[Start of section]

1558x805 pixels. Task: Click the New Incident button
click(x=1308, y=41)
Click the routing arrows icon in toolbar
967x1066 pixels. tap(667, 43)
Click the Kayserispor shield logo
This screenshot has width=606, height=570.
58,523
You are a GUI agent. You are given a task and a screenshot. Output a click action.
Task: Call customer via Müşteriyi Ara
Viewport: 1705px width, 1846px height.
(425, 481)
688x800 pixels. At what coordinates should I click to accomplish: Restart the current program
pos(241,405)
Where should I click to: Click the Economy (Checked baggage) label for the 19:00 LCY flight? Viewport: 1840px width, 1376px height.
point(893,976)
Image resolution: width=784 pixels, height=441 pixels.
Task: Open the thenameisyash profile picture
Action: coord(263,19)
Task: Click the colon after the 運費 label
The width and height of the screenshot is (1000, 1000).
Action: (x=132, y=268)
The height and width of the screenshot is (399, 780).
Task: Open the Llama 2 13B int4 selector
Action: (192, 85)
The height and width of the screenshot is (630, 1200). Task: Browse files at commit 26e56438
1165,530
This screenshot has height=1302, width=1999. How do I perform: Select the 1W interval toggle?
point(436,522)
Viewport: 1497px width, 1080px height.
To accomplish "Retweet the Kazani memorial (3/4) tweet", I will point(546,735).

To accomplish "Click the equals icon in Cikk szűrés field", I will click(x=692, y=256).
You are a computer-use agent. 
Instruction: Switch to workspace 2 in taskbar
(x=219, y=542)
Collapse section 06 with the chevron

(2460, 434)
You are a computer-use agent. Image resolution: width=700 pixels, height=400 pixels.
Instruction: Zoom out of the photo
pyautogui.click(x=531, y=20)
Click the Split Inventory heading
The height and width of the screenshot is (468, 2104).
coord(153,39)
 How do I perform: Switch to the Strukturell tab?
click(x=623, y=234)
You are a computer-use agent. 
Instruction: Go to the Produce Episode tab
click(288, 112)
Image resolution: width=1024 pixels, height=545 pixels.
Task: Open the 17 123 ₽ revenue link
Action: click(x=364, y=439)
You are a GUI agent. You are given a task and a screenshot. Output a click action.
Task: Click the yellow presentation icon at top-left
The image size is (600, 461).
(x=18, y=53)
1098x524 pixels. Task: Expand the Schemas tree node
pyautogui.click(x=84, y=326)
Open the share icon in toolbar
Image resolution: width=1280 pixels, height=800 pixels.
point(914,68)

[End of section]

EXERCISE: Please reproduce all of the records exactly as they stand.

COMPLETED EXERCISE:
1558x805 pixels. Task: Click the New Incident button
click(x=1308, y=41)
Click the routing arrows icon in toolbar
967x1066 pixels. tap(667, 43)
Click the Kayserispor shield logo
This screenshot has width=606, height=570.
58,523
You are a GUI agent. You are given a task and a screenshot. Output a click action.
Task: Call customer via Müşteriyi Ara
Viewport: 1705px width, 1846px height.
(425, 481)
688x800 pixels. At what coordinates should I click to accomplish: Restart the current program
pos(241,405)
Where should I click to: Click the Economy (Checked baggage) label for the 19:00 LCY flight? Viewport: 1840px width, 1376px height.
point(893,976)
Image resolution: width=784 pixels, height=441 pixels.
Task: Open the thenameisyash profile picture
Action: coord(263,19)
Task: Click the colon after the 運費 label
The width and height of the screenshot is (1000, 1000).
Action: (x=132, y=268)
The height and width of the screenshot is (399, 780).
Task: Open the Llama 2 13B int4 selector
Action: (192, 85)
The height and width of the screenshot is (630, 1200). Task: Browse files at commit 26e56438
1165,530
This screenshot has height=1302, width=1999. How do I perform: Select the 1W interval toggle?
point(436,522)
Viewport: 1497px width, 1080px height.
To accomplish "Retweet the Kazani memorial (3/4) tweet", I will point(546,735).

To accomplish "Click the equals icon in Cikk szűrés field", I will click(x=692, y=256).
You are a computer-use agent. 
Instruction: Switch to workspace 2 in taskbar
(x=219, y=542)
Collapse section 06 with the chevron

(2460, 434)
You are a computer-use agent. Image resolution: width=700 pixels, height=400 pixels.
Instruction: Zoom out of the photo
pyautogui.click(x=531, y=20)
Click the Split Inventory heading
The height and width of the screenshot is (468, 2104).
coord(153,39)
 How do I perform: Switch to the Strukturell tab?
click(x=623, y=234)
You are a computer-use agent. 
Instruction: Go to the Produce Episode tab
click(288, 112)
Image resolution: width=1024 pixels, height=545 pixels.
Task: Open the 17 123 ₽ revenue link
Action: click(x=364, y=439)
You are a GUI agent. You are given a task and a screenshot. Output a click action.
Task: Click the yellow presentation icon at top-left
The image size is (600, 461).
(x=18, y=53)
1098x524 pixels. Task: Expand the Schemas tree node
pyautogui.click(x=84, y=326)
Open the share icon in toolbar
Image resolution: width=1280 pixels, height=800 pixels.
point(914,68)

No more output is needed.